Self-explanation activities in statics: A knowledge-building activity to promote conceptual change

Background: The complexity and diversity of problems and concepts in different engineering subjects represent a great challenge for students. Traditional approaches to teaching statics are ineffective in helping some students overcome the learning barriers that underlie learning statics and developing problem-solving skills. Purpose: This article explores how self-explanation activities may support student learning in statics. Specifically, this study examines the characteristics of student self-explanations of worked examples and their relationship with students ' conceptual change. Design/Method: The study population included 147 undergraduate engineering students enrolled in a statics course.
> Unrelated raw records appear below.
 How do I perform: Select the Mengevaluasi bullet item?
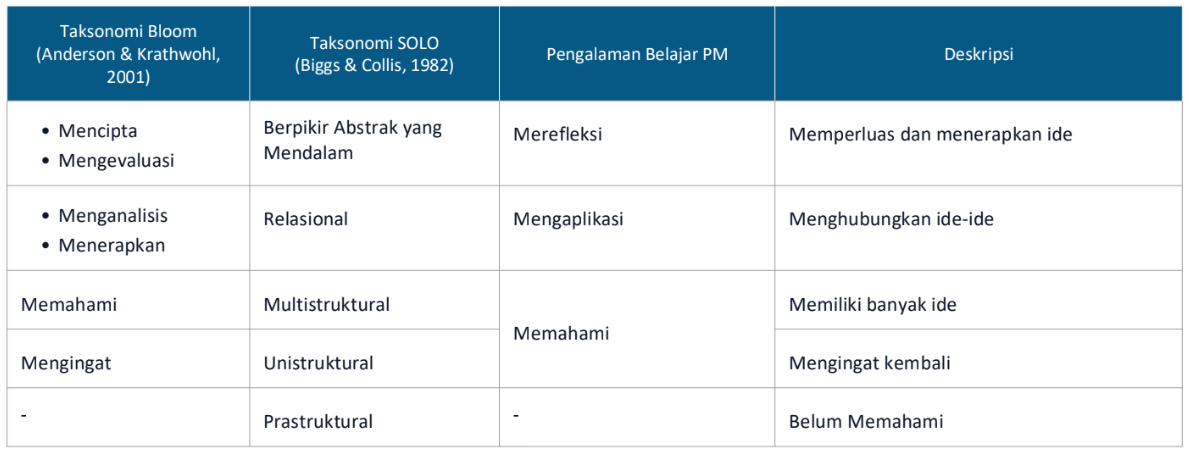coord(116,160)
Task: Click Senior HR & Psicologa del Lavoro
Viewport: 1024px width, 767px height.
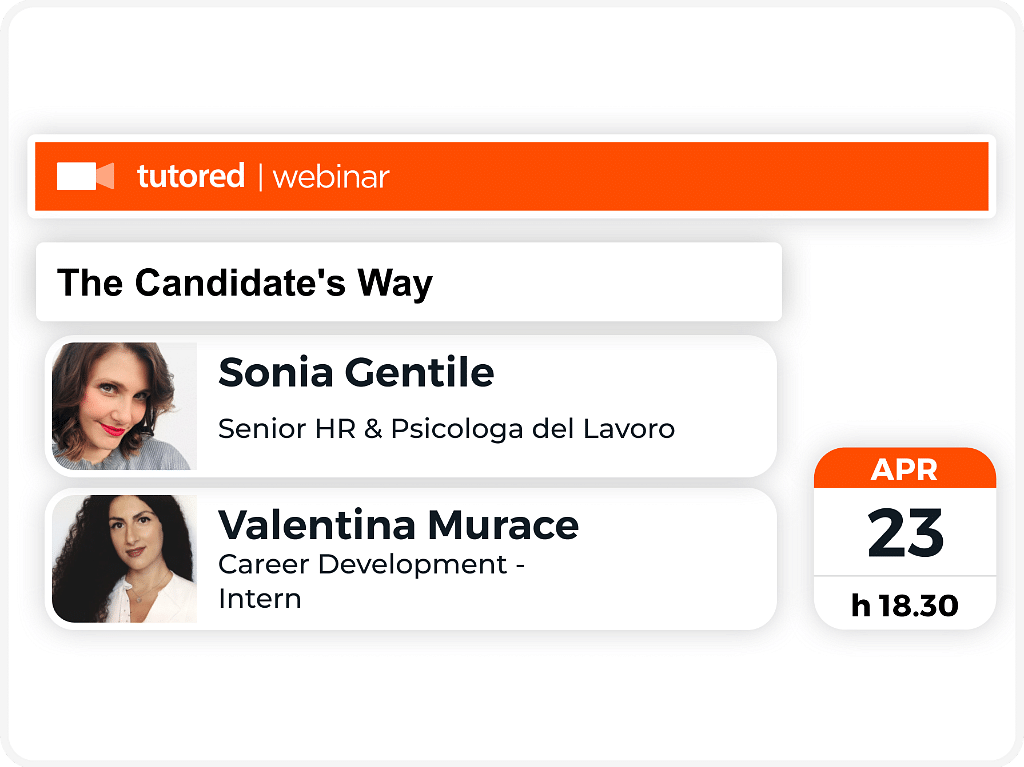Action: pos(446,429)
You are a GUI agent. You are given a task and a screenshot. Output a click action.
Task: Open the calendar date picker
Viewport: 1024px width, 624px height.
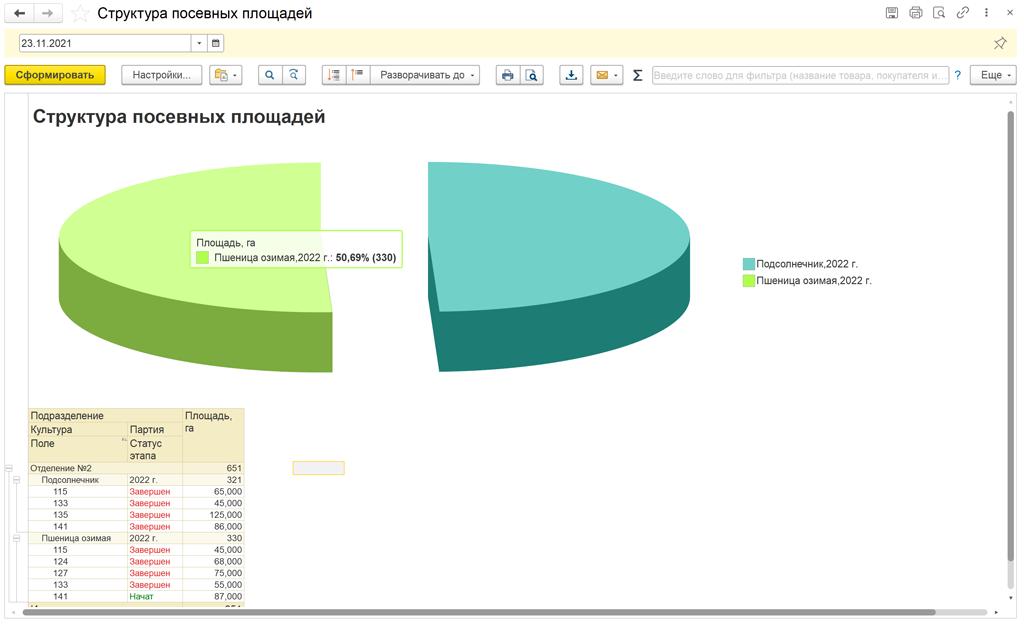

The students wrote their self-explanations at each step of an incomplete or incorrect worked example in the context of static equilibrium. Students ' self-explanations were qualitatively analyzed using content analysis to identify the approaches used. We used descriptive and inferential statistics to identify differences in students ' conceptual understanding of statics, based on their approach to self-explanation. Results: We identified four self-explaining approaches: restricted explanations, elemental explanations, inferential explanations, and strategic explanations. After completing the activity, students who self-explained incomplete worked examples showed better results in the quality of their explanations and conceptual change than students in the incorrect worked example condition. Conclusions: The findings suggest a relationship between the type of worked example, students' approaches to self-explaining, and their conceptual change and problem-solving skills in statics. To increase the quality of the students' explanations and to improve their conceptual understanding, additional prompts or initial training in self-explaining may be required within the worked-examples context.